Mozarella peyniri ve domatesin eşsiz uyumu ile hazırlanan ve yoksul İtalyan halkı tarafından asırlarca tüketilen pizzanın üne kavuşma hikâyesi oldukça ilginç.
Pizzanın üne kavuşması 1889 yılında Kraliçe Margherita’nın; mozzarella peyniri, domates ve fesleğenli pizzayı tatmasıyla birlikte başlıyor. Bu tarihe kadar sadece yoksul halk tarafından tüketilen pizza, Kraliçe Margherita’nın kendisine sunulan pizzayı beğenip aşçı Esposito’ya teşekkür mektubu göndermesinden sonra zengin halkın sofrasını da süslüyor.
Esposito’nun “Pietro” isimli pizza fırını, İtalya Kralı 1. Umberto’nun sarayı Palazzo di Capodimente ile komşudur. Kral ve kraliçe sarayda dinlenirken onları tam anlamıyla mutlu etmek isteyen saray aşçıları tüm hünerlerini göstererek envai çeşit yemek hazırlarlar. Kraliçe canının pizza istediğini söylediğinde ise işler biraz karışır. Asırlardır yoksulları yiyeceği olan pizzanın nasıl yapılacağı saray aşçıları tarafından bilinmemektedir. Pizzanın hızlıca servis edilebilmesi için hemen Esposito’ya sipariş verilir. Mozarella peyniri, domates ve fesleğenli pizzayı kraliçeye sunan Esposito, kraliçenin pizzanın ismini sorması üzerine heyecandan ne söylemesi gerektiğini unutur ve telaşla kraliçenin adını telaffuz eder. Pizzayı çok beğenen Kraliçe Margherita, Esposito’ya yazdığı mektupta söz konusu pizzadan “Pizza Margherita” şeklinde bahseder. Kraliçenin pizzayı çok sevmiş olması ve bunun için Esposito bir teşekkür mektubu yazması kısa zaman içinde tüm halk tarafından duyulur ve pizza yoksul sofralarından saray mutfağına girmeyi başarır.
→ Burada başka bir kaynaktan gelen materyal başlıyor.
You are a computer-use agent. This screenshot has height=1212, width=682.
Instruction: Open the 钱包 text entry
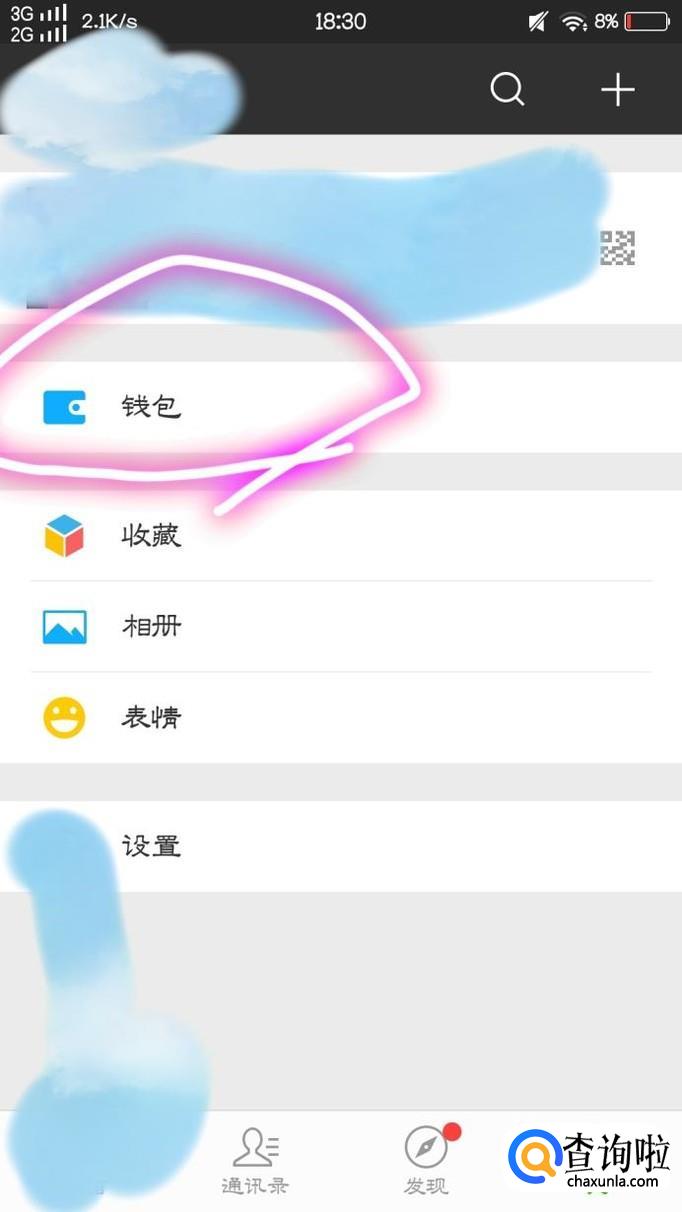point(151,407)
Pizzanın dünya mutfaklarında yerini alması ise 1800’lü yılların sonuna doğru gerçekleşir. Amerika’ya göç eden İtalyanlar kendi mutfak kültürlerini de beraberinde götürürler. İtalyanların pizzasıyla tanışan Amerikan halkı da artık pizza yemeye başlar. Pizzanın halk tarafında kısa sürede kabul görmesi Amerikalı girişimcilerini harekete geçirir ve yıllar içinde ufak tefek malzeme değişiklikleri ile tüm dünya mutfaklarına servis edilir.